Why is an apple pies sauce always hotter than the pastry even though they have been cooked on the same heat?

Asked by: John Howells

Answer

The paradox you describe arises from the ambiguity of the word 'hotter.' As you point out, the pastry and filling have been resting in the same oven for long enough to come to the same temperature - and therefore one is not hotter than the other in this sense. The molecules in the pastry and filling have the same average kinetic energy as the pie comes out of the oven.

Despite the temperatures being equal, your tongue is still more likely to get burned by the filling than the crust, though. There are 2 principles behind this: thermal conductivity and specific heat capacity.
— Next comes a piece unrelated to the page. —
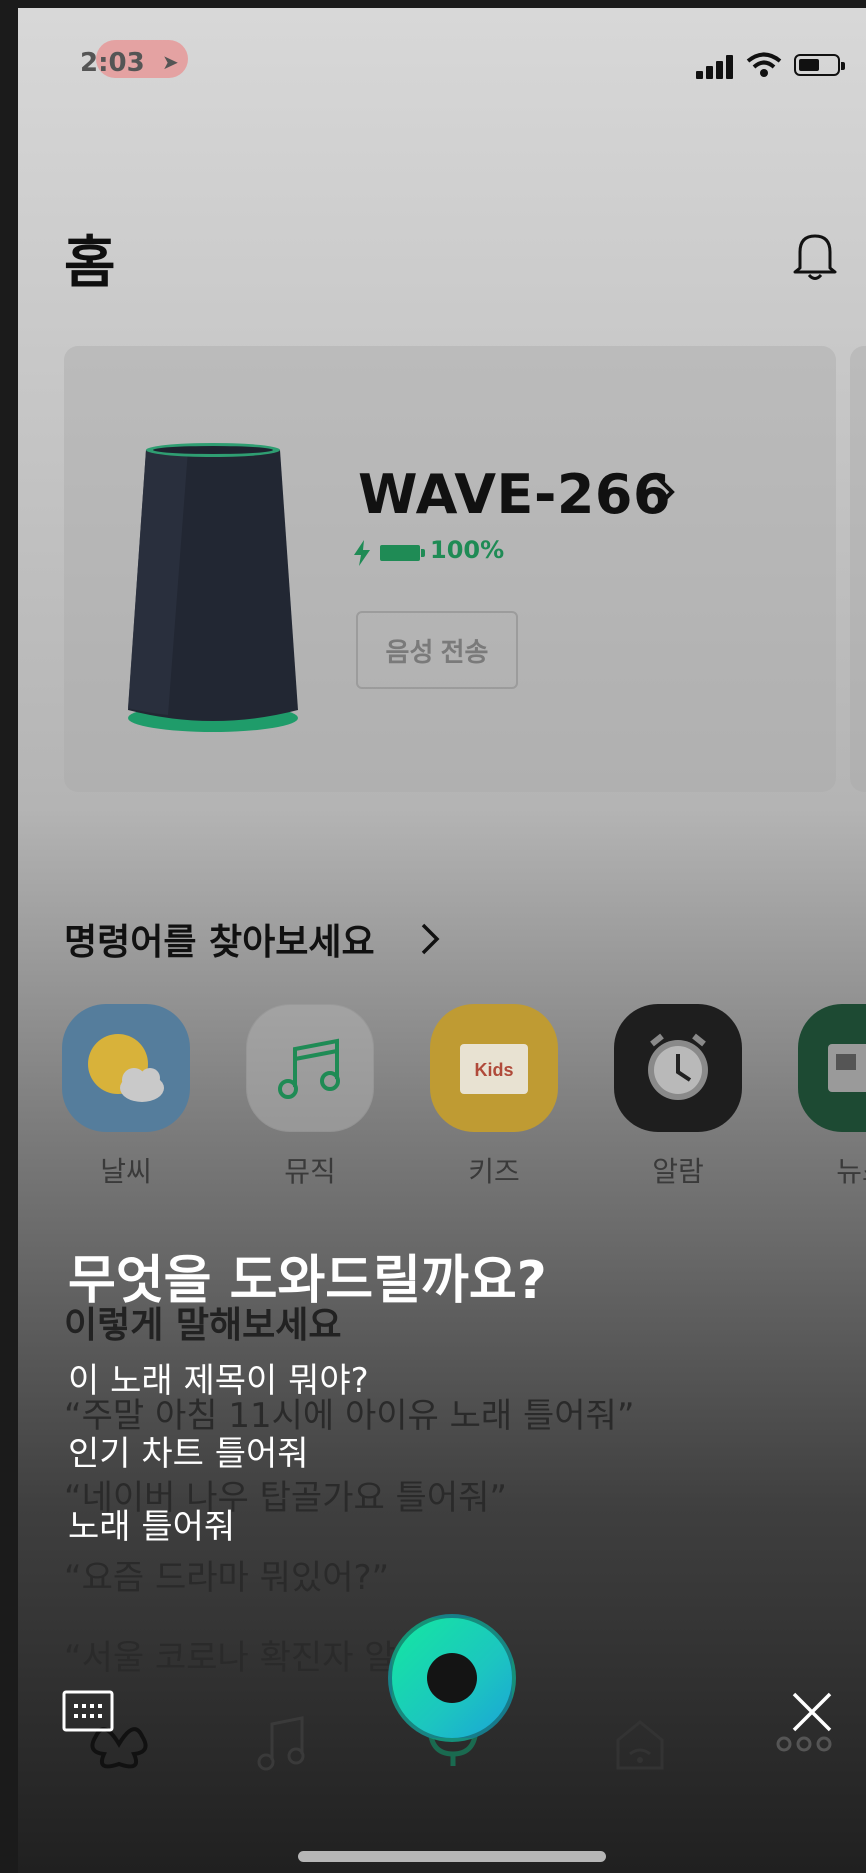  Describe the element at coordinates (362, 555) in the screenshot. I see `charging-bolt-icon` at that location.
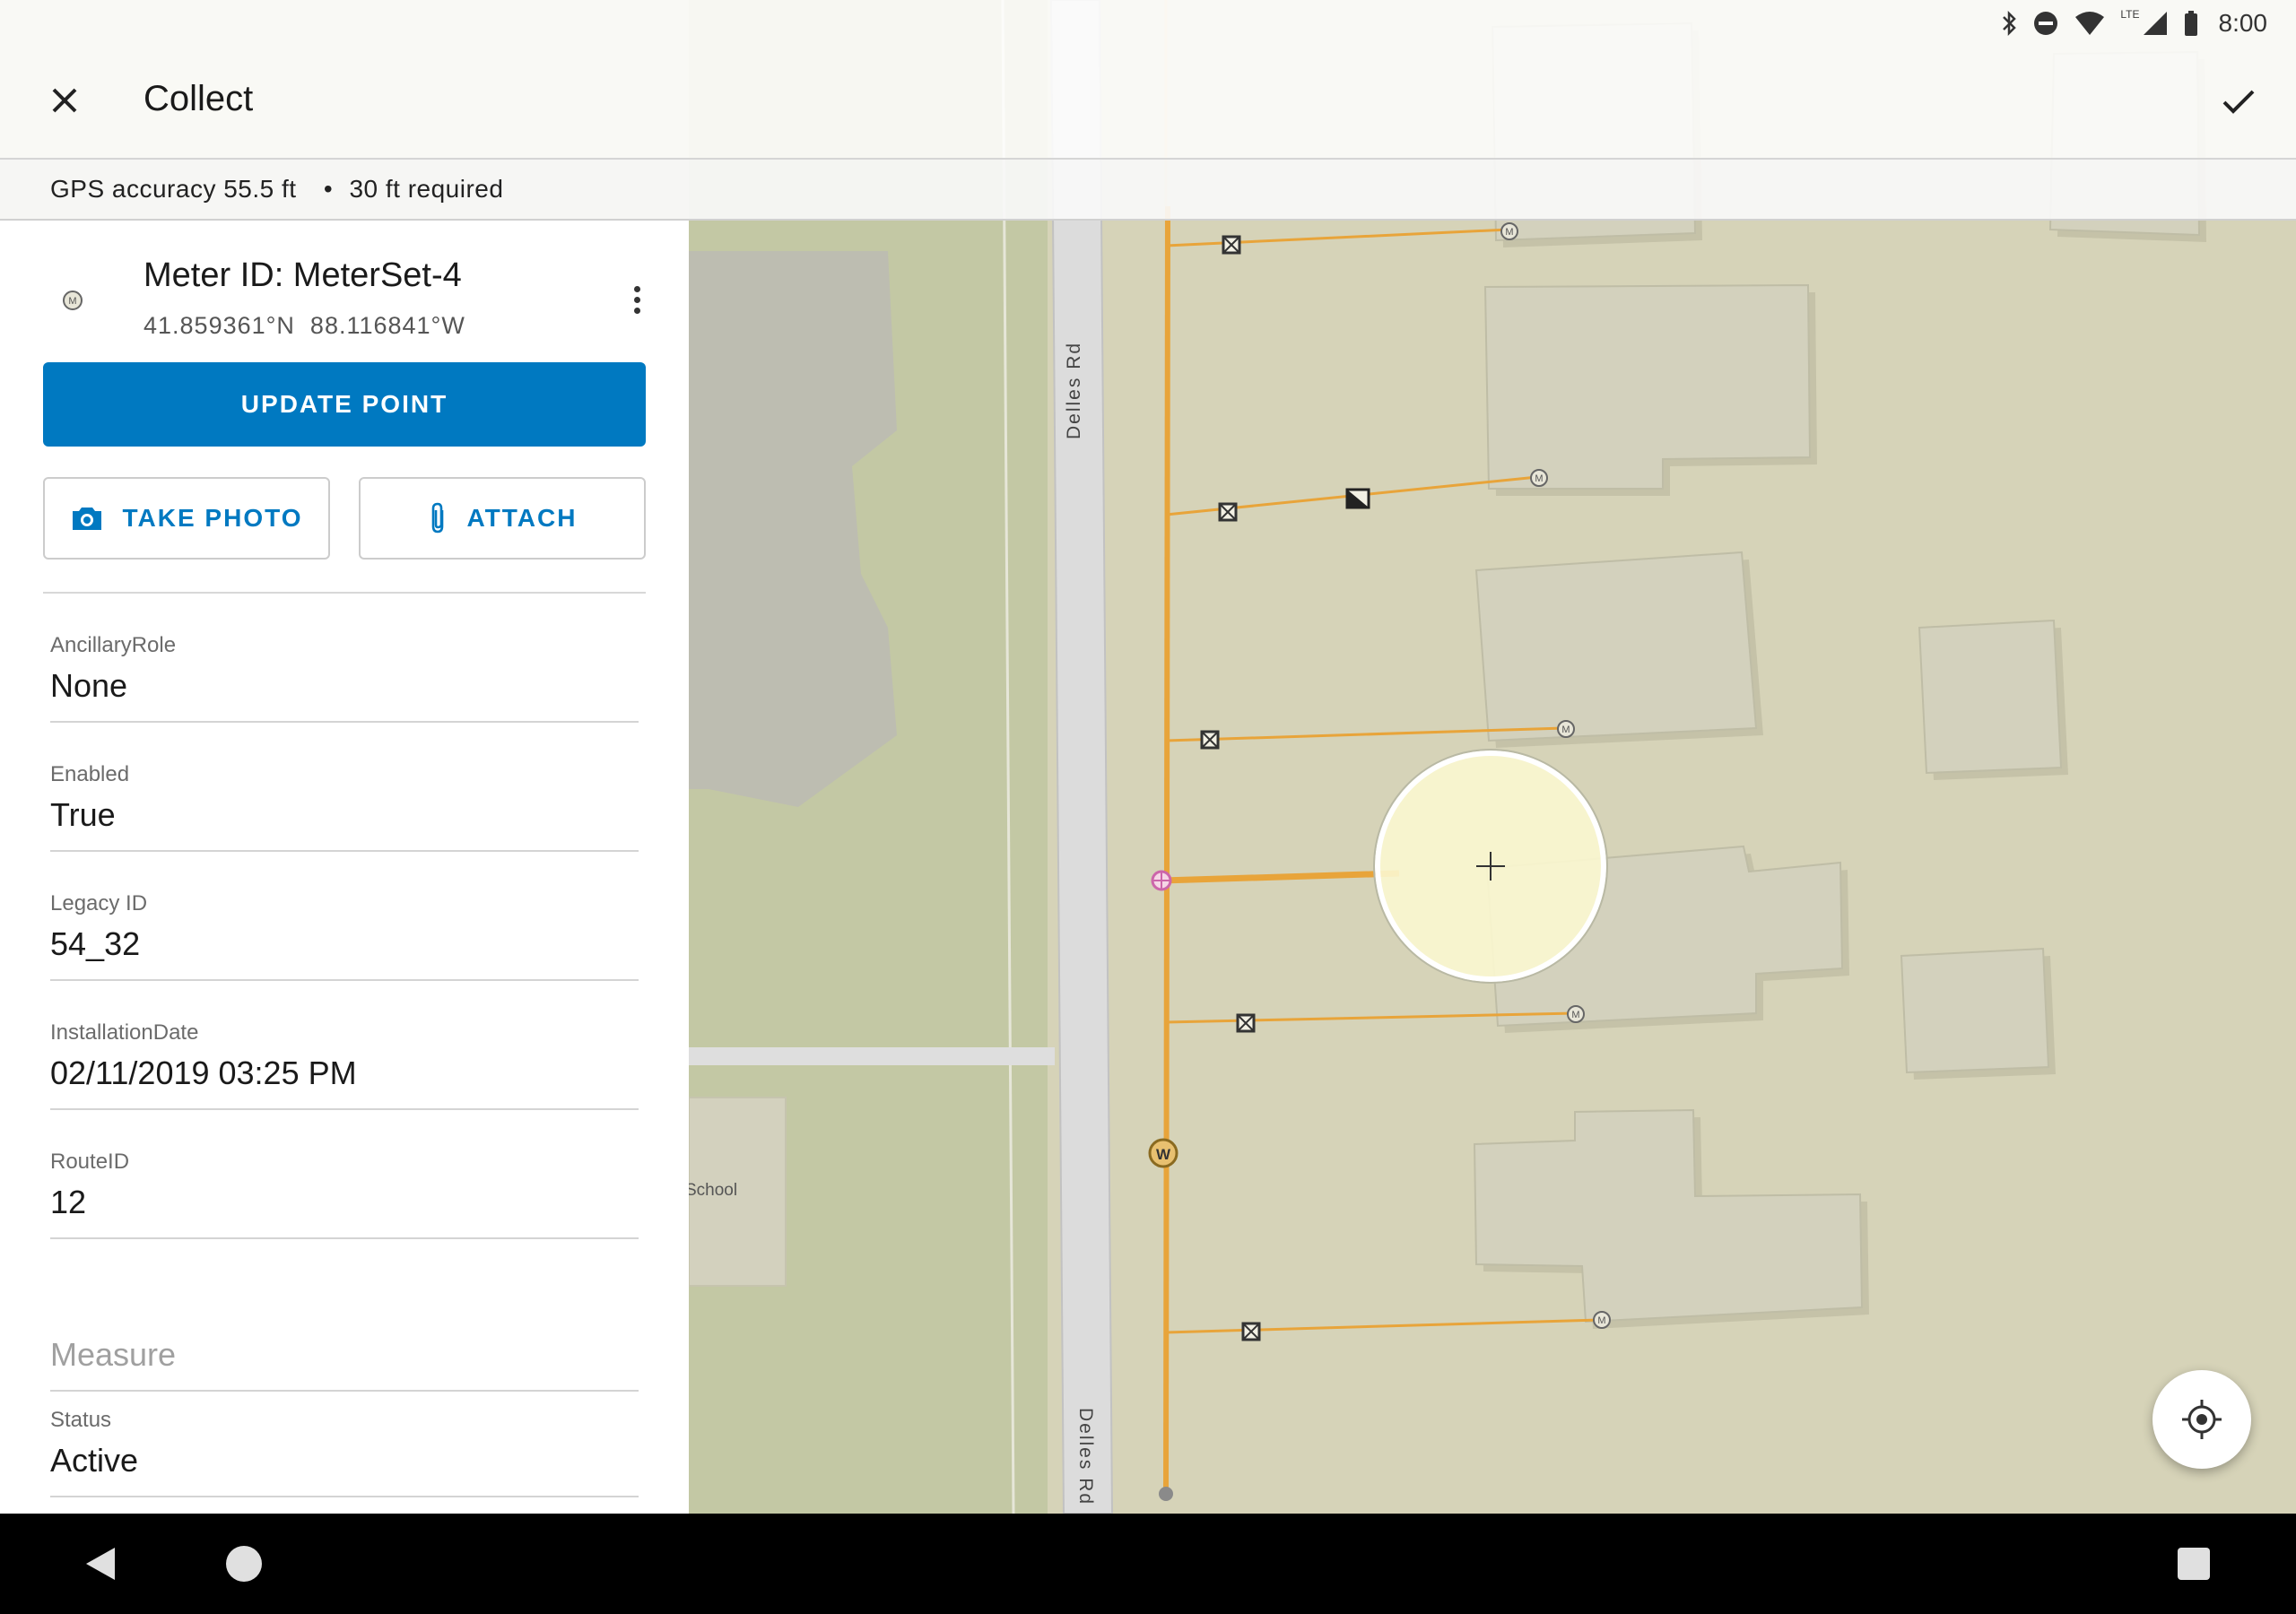 This screenshot has width=2296, height=1614. Describe the element at coordinates (113, 645) in the screenshot. I see `field-label: AncillaryRole` at that location.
Thermal conductivity is just the measure of how quickly heat energy travels through a substance. The pastry contains many pockets of air and cannot transport energy from a few microns away from your tongue to the interface with your tongue efficiently. Thus, as the outermost layer comes to equilibrium with your relatively cool mouth, more heat has a hard time rushing to the surface and flowing into your flesh where your nerves can sense it.

Specific heat capacity is something like energy density of a substance, and measures how much energy must be contained in a substance for it to have a certain temperature. For example, 100 grams of aluminum at 100 degrees C has more heat in it than 100 grams of copper at the same temperature. If you dropped both pieces of metal into separate cups of water, the one with the aluminum chunk will get warmer than the other- there's just more energy contained in it. Since the filling is mostly made of water, and water has a very high specific heat, the filling must give off a lot of heat for its temperature to decrease. This has 2 effects: when the pie comes out of the oven, the filling cools down much more slowly, and as a fragment of filling gives up heat to your tongue, it only cools down a tiny bit.

The long and short of it is- stick to ice cream- it's safer!